Amarune made a sound that was half a sigh and half a chuckle, undid the catches on her shutters, and unhooded the faint, cracked glowstone fragment that lived on the table beside the window. Its light was barely brighter than the darkness, and no wonder; it had been broken when she’d stolen it, and that had been long, long before.
In the days when she’d had far more coins than she did at the moment, but cared nothing for how many days more she might live to spend them in.
She shook that thought aside and lifted the iron bars that held the shutters closed.

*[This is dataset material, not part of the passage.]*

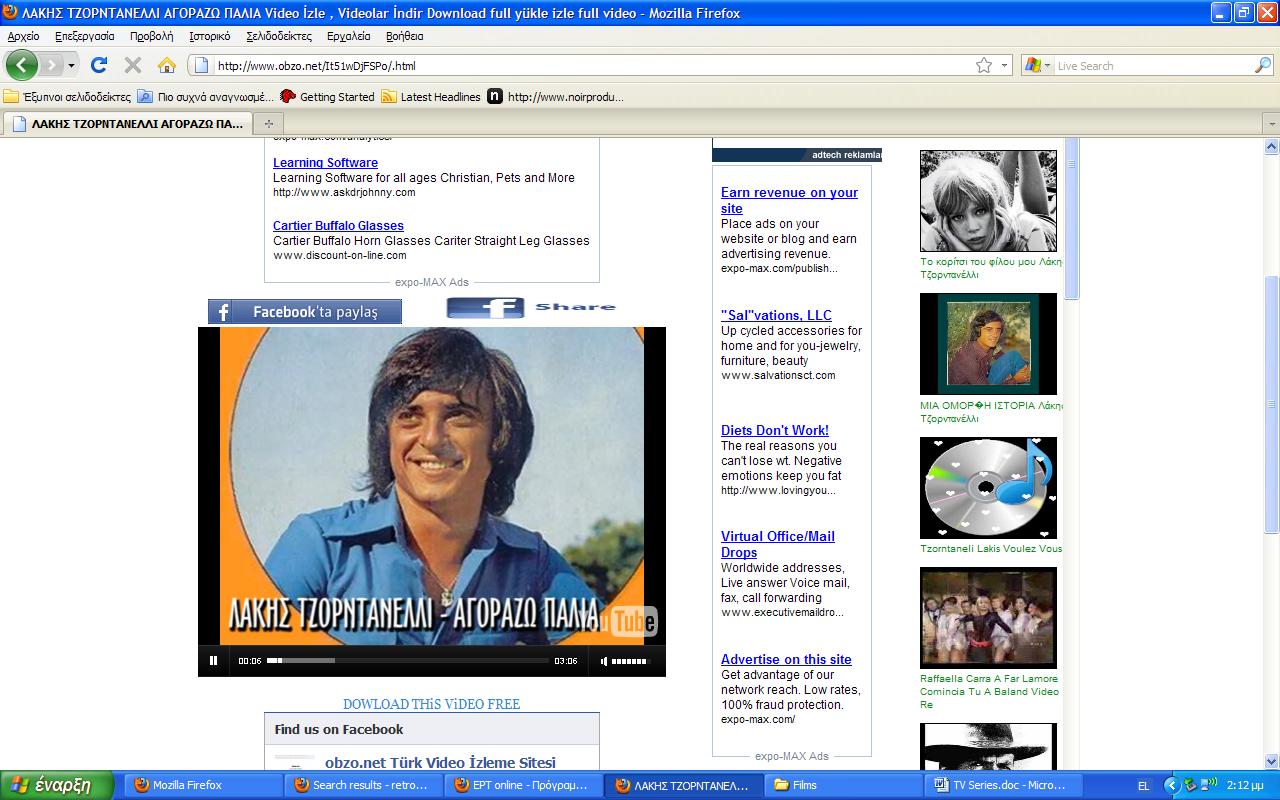Click the Stop loading X icon
This screenshot has width=1280, height=800.
132,66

“In,” she commanded, the pull cords of her two ready crossbows in her hand. Ruthgul had always been honest with her, but his first lie might well be her last surprise, as the saying went.
The scarred and grizzled old man outside handed her his knife, hilt first, then held out empty hands for her inspection. She caught hold of one and hauled him half into the room, then stopped, pinning him across the sill, to make sure he was alone and not readying some hidden weapon.
The knotted cord he’d climbed swung freely in the night air outside; she could see there was no other weight on it. Nor, so far as she could see, was anyone lurking above-and Ruthgul always worked alone. Nearby rooftops seemed empty of lurking figures, and every window she could see was dark and tightly shuttered, as was both prudent and usual.